Barr testified that he was first informed about the deposit crisis at SVB on the afternoon of March 9 but that the bank told regulators that morning that their money was safe.
Deregulation Blamed for Bank Deposit Crisis
Treasury Secretary Janet Yellen, with recommendations from the Fed and the FDIC, approved systemic risk exceptions for the failures of the two banks, enabling the FDIC to guarantee all of their deposits.The guarantee is backed by the FDIC’s Deposit Insurance Fund, which is funded by assessments from all banks.
The three top regulator chiefs said that they had sufficient tools to deal with the crisis once it happened, but Barr admitted that the Fed should have done better when it came to supervision.

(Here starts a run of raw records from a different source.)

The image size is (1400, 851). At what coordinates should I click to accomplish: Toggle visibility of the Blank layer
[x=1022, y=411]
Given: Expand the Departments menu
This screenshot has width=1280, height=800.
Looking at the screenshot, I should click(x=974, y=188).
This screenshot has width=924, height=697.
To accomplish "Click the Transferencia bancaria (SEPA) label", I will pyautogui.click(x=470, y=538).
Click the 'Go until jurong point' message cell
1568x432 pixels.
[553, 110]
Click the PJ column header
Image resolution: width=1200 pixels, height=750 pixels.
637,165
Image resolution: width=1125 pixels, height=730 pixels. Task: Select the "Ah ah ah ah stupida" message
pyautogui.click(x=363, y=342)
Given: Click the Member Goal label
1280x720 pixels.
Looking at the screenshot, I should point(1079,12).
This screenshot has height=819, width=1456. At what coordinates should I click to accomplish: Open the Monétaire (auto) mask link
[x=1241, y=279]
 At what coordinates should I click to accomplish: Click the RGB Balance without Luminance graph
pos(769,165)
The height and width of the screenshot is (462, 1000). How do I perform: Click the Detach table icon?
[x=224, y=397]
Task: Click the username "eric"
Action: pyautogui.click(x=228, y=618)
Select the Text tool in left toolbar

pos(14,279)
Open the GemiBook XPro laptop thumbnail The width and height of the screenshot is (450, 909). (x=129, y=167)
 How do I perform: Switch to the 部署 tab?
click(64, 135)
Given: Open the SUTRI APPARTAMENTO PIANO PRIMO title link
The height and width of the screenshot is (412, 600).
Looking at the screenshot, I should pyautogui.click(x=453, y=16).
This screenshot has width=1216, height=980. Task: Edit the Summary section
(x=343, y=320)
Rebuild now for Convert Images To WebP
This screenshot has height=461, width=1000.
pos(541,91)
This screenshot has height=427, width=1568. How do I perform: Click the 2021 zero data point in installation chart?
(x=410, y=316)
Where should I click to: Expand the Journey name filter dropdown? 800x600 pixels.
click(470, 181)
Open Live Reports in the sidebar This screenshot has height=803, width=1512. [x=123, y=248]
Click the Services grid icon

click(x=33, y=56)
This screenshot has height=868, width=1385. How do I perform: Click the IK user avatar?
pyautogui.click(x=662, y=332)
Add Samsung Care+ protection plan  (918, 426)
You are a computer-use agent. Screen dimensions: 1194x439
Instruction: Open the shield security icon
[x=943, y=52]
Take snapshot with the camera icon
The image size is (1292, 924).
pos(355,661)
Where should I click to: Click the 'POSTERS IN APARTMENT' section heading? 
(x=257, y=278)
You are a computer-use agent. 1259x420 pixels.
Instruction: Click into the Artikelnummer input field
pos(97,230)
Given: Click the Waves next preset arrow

Barr said the Fed was in discussions with SVB executives the day before its collapse, to move pledged assets to the discount window, which is used to provide emergency loans to banks.
Investors Still Wary
Crises in financial markets have eased since Swiss regulators forced UBS to buy its failing rival Credit Suisse, the emergency monetary lifeline to First Republic Bank, and after SVB’s assets were sold to First Citizens Bancshares.Many investors still remain wary of further problems regarding the solidity of the banking sector.
The White House has asked Congress to reinstate the regulations on midsize banks that were removed five years ago, The Washington Post reported.
Some Democrats have blamed a law which loosened bank regulations in 2018 for the crisis, with Barr and Gruenberg both agreeing that the new rules for banks smaller than $250 billion in assets be reviewed.
The changes were backed by Republicans and moderate Democrats at the time, and relaxed oversight for lenders holding between $100 billion and $250 billion in assets.
It also gave permission for most small and mid-sized lenders to opt out of deducting paper losses on bonds from key regulatory capital levels.